Mirroring his earliest days in the industry, Comer was learning how nothing in the life sciences start-up world moves in a straight line. After the experience with Merck and SIBIA, he would lead another company called Neurogenetics, that explored several patented approaches to Alzheimer’s disease from Rudy Tanzi of Harvard along with Steve Wagner. By 2002-2004, a novel and selective approach to prevent Abeta42 and amyloid plaque formation had been discovered. The company became publicly traded as TorreyPines Therapeutics and developed a clinical agent for migraine and chronic pain.

In 2008, the board decided to sell the company with its pain project, but auction the Alzheimer’s project separately. Comer placed the winning bid and restarted the Alzheimer’s project as NeuroGenetic Pharmaceuticals in June 2009 with Tanzi and Wagner as cofounders. Maria Kounnas, the Alzheimer’s project leader at TorreyPines, joined with Comer to further develop the project in preclinical development, pharmacokinetics, and toxicology and select NGP 555 as a preferred clinical agent, which is now in clinical trials.
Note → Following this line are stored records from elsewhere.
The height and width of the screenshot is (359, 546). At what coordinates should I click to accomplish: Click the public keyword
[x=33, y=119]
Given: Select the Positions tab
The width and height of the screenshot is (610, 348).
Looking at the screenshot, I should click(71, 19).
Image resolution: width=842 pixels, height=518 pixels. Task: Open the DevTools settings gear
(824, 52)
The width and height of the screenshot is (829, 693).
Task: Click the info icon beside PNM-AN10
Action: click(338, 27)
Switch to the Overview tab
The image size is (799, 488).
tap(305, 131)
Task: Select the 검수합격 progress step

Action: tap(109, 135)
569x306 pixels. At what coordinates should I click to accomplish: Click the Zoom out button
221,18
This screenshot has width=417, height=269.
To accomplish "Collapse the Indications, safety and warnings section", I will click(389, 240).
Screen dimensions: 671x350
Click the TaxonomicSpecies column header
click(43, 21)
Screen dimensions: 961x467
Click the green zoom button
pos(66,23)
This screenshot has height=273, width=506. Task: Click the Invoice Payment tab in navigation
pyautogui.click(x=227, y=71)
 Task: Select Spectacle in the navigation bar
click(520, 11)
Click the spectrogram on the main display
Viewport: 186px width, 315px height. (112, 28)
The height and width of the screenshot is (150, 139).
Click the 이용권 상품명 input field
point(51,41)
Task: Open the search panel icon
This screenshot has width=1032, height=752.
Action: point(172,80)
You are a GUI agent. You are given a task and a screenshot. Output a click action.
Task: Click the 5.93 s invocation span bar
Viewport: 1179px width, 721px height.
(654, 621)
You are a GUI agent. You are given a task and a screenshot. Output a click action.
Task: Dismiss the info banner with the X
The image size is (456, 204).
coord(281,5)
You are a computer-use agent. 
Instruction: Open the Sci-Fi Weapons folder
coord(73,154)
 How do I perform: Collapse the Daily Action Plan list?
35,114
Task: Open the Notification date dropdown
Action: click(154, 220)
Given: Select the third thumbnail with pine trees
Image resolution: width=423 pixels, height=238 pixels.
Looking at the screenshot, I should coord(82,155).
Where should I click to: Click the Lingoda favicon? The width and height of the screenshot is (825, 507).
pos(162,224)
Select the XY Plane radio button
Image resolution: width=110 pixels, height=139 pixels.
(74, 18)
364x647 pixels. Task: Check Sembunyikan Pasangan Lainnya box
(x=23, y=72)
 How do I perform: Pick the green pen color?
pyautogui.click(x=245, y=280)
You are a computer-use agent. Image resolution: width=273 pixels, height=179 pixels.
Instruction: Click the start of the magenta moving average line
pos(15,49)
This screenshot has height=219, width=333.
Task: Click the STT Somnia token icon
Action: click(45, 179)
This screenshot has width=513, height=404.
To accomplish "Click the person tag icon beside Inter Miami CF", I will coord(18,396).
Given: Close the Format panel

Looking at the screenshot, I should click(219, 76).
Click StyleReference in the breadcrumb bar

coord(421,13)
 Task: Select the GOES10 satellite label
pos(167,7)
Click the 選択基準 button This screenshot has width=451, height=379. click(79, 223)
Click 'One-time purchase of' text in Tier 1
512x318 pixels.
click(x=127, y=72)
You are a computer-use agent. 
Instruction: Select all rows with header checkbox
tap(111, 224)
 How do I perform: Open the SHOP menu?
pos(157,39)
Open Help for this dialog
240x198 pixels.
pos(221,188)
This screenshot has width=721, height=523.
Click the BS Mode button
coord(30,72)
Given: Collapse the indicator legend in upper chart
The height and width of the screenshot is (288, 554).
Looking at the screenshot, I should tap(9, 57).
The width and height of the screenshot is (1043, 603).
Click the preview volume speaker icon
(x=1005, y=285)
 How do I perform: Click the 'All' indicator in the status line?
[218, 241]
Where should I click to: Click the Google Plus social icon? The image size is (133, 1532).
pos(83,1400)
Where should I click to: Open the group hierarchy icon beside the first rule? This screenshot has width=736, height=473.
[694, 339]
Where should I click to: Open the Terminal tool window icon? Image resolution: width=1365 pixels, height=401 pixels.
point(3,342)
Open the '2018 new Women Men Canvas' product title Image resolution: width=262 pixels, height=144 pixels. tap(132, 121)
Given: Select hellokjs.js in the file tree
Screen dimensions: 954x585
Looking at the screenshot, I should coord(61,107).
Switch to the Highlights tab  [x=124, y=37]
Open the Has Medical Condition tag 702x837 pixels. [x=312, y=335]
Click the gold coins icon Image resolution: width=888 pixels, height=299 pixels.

“We then developed a stable formulation with once-a-day oral dosing; it gets to the brain and has a very specific mechanism for preventing Abeta42 formation. Although our company moves slowly with virtual staff and little money, it has been the culmination of drug development lessons — design experiments to get the most information from the fewest subjects, time, and money; understand any failures and then move on; assume success but expect the worst,” says Comer.

As he once felt about the molecule called serotonin, he now feels about the new gamma-secretase modulators his company is pushing through development and hopefully to patients. “You can’t treat Alzheimer’s or other neurodegenerative diseases in the later stages, when the neurons have all essentially died,” he maintains. “Investors and FDA regulators have also realized you have to prevent the damage, and thus you have to prevent the advanced stages of the disease. But prevention requires early diagnostics. Now, we can measure reduction of disease-related cognitive impairment as early as 26 weeks and measure early stages of amyloid deposits with PET scans.”

So he’s at it again — first-in-type treatment, expedited development, newer drugs in class coming along behind — and practicing a risk-accepting strategy he summarizes as, “If it isn’t risky, it isn’t innovation!” Dr. William Comer is a natural explorer who has found and traversed many new trails in his career, and he is trailblazing on for the industry even today.